Meet the Woman Behind ‘Weird Medieval Guys,’ the Internet Hit Mining Odd Art From the Middle Ages

Olivia Swarthout's new book unearths all that's weird and wonderful about this period of art history.

A drawing from an 11th-century French manuscript. Photo: @WeirdMedieval on X.

A half-man, half-bird beast playing a flute. A cat’s head popping out of a snail shell. A woman barfing up a tiny demon. These are just some of the otherworldly critters that scribes in the Middle Ages once thought worthy of immortalizing in manuscripts as representatives of folklore or myth. To Olivia Swarthout, though, they’re quite simply her Weird Medieval Guys. 

Since 2019, Swarthout has been gathering images of the bizarre and fantastical drawings she’s found in Medieval manuscripts, art, and tapestries on X (formerly Twitter) as @WeirdMedieval. Her posts are accompanied by relevant sources and the quippy, pithy captions you would expect of the medium. A cow, pulled from an 11th-century French manuscript, wearing wings dotted with eyeballs? A “normal cow,” of course.

“A lot of it is about showing characters, people or creatures in medieval art that jump out of the page and have their own personality,” Swarthout told me about her work. “Humor is a really big part of it. I think it’s what makes people connect with it—they want to be in on the joke.” 

In the few short years since her first post, the London-based Swarthout has gained upwards of 680,000 followers on X and more than 5,000 subscribers on Substack. She’s further developed a podcast that similarly uncovers all that’s weird and wonderful about the Middle Ages—recent episodes include “What’s the deal with jesters?” and “Would a single Dorito really kill a Medieval peasant?”

Now, Swarthout has compiled an entire book on the subject.
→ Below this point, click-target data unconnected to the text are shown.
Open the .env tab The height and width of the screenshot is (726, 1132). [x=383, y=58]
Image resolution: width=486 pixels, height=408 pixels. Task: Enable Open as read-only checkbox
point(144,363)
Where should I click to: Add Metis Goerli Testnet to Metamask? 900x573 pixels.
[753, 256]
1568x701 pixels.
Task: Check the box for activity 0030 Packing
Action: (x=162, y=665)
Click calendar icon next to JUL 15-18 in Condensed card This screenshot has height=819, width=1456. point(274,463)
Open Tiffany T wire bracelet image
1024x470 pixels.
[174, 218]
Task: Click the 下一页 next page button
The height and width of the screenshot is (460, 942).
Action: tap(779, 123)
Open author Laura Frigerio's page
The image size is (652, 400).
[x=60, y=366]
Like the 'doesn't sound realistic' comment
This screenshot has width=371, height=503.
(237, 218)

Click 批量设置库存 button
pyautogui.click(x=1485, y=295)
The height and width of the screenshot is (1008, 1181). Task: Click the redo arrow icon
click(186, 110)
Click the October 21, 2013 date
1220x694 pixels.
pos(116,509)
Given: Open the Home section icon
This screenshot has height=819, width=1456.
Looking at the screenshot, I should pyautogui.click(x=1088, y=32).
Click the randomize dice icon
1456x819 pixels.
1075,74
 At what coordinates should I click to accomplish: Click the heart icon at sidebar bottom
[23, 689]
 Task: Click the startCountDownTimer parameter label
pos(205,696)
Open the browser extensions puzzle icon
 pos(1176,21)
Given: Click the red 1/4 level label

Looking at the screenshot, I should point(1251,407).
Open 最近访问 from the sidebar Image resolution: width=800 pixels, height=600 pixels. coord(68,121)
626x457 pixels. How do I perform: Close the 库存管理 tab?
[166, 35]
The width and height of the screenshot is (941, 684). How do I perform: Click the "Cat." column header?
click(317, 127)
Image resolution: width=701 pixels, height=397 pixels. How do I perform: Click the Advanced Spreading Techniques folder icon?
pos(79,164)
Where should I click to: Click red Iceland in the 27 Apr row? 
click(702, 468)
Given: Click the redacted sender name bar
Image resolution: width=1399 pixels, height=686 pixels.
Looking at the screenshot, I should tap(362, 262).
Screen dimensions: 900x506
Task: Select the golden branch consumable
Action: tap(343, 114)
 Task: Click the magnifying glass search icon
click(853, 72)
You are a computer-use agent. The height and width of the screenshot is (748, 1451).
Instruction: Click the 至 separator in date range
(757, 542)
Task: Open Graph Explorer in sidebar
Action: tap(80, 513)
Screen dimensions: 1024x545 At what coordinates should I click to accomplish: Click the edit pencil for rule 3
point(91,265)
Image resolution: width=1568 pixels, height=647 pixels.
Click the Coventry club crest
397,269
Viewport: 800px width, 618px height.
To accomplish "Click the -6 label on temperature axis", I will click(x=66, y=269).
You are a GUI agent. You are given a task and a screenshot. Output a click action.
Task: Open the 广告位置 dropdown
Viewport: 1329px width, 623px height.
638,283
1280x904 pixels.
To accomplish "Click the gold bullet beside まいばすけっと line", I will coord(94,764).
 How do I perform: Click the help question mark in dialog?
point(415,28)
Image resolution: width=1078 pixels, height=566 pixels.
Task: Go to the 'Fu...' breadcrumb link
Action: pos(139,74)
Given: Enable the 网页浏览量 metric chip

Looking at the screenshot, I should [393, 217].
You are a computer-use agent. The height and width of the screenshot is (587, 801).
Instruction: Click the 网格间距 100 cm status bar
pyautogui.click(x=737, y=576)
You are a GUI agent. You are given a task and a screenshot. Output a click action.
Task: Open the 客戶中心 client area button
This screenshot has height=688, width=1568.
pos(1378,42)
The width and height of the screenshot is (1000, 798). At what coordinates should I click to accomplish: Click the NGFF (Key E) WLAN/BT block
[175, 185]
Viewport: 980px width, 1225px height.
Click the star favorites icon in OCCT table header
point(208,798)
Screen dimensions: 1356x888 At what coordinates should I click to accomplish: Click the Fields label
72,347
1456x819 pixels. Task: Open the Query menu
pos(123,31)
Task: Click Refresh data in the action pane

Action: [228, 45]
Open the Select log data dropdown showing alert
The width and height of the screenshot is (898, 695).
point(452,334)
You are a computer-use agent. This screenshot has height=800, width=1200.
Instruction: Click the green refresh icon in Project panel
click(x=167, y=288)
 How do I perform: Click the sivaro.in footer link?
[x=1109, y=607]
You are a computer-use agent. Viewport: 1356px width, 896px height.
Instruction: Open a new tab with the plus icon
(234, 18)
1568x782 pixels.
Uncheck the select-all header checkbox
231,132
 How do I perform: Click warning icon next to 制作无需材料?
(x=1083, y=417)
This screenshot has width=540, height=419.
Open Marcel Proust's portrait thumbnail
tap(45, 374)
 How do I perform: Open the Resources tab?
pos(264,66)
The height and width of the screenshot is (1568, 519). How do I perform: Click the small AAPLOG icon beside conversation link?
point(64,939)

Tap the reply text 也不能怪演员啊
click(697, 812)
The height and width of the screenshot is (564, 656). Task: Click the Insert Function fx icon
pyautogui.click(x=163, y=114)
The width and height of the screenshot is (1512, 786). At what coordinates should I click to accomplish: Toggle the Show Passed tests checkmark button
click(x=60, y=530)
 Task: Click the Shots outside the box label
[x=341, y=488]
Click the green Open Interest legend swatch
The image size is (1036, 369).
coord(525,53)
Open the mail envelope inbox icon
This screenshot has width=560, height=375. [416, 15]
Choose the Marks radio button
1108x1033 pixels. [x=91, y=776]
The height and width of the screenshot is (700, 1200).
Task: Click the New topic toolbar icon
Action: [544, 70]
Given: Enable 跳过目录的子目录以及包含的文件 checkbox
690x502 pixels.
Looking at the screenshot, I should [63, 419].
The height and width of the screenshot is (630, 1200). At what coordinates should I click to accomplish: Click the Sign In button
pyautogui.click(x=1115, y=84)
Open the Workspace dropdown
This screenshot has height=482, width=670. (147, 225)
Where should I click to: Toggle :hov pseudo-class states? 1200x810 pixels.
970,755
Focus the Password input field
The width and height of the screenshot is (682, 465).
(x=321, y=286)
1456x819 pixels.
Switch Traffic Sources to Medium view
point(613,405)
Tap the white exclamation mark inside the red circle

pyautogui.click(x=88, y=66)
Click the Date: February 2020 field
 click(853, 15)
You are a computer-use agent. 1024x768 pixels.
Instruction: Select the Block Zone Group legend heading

Titled Weird Medieval Guys: How to Live, Laugh, Love (and Die) in Dark Times, the volume is a jolly trek through Medieval art and life via quizzes, how-to guides, and absurdist diagrams. Ancient fishes, dragons, and serpents appear across the pages, but so do human characters who are troubled by love, seeking their patron saint, or being visited by birds on their death bed. 

Weird Medieval Guys by Olivia M. Swarthout. Photo courtesy of Square Peg.

Yes, the bulk of Swarthout’s work is humorous and tongue-in-cheek, but it comes from a place of admiration and appreciation for “the depth and breadth of the subject matter, skills, and styles in Medieval art,” she said. 

Her fascination with the art of the Middle Ages was sparked by an art history class she attended while working on her statistician’s degree. Her decision to create a platform for the oddities she discovered while combing the online archives of museums and libraries was her way of developing and connecting with that interest. 

On launch, Weird Medieval Guys joined a cadre of social media posts and dedicated accounts, such as @medievalcats, that were surfacing art from the Medieval margins (see: penis nun). For Swarthout, they indicated a “pre-existing interest” in art history, but one that could also cause occasional “misrepresentation.”  

“A lot of people see the drawings, which look maybe anatomically inaccurate or don’t look like something that they expect to see in a historical art piece, and they assume that Medieval artists were naive or untalented, but I felt like there was sort of a deeper story to tell,” she explained. 

For one, she pointed out the preconception that Medieval manuscripts were created by monks or disciples when most were made by people at their day job. They were regular folk working on commissions from clients looking to have their own prayer books, which served a status symbols. These artists, said Swarthout, “were aware of the subject matter, [but] were riffing on that, combining it with things from folklore and daily life, and things from their own minds and creativity.” 

Swarthout herself is drawn to the surfeit of animal depictions in Medieval art, particularly the many examples of hedgehogs carrying fruit on their spines. “Stuff like that,” she said, “a lot of it is really familiar material or a familiar subject, but it’s portrayed in a way that’s totally different to how someone might portray it today.” 

In fact, there’s a lot in Medieval documents that departs from contemporary values—the antisemitic stereotypes, for one, or the contempt toward religions that aren’t Christianity. For Swarthout, who is Jewish, running her X account and writing her book meant learning how these attitudes infused the art of their day, but also understanding that they are of their day. 

“It’s trying to explore the way that religion and Christianity impacted this art, while creating a clear separation between my beliefs and those ideas. It’s also trying to highlight the ways that society has changed and improved, while still making it feel natural,” she said. 

“An interesting thing for me to explore was the idea of telling a story through medieval images and medieval information without inserting myself as the author, and just trying to tell it from the perspective of a real weird Medieval guy.”

Weird Medieval Guys: How to Live, Laugh, Love (and Die) in Dark Times is out now on Square Peg by Penguin.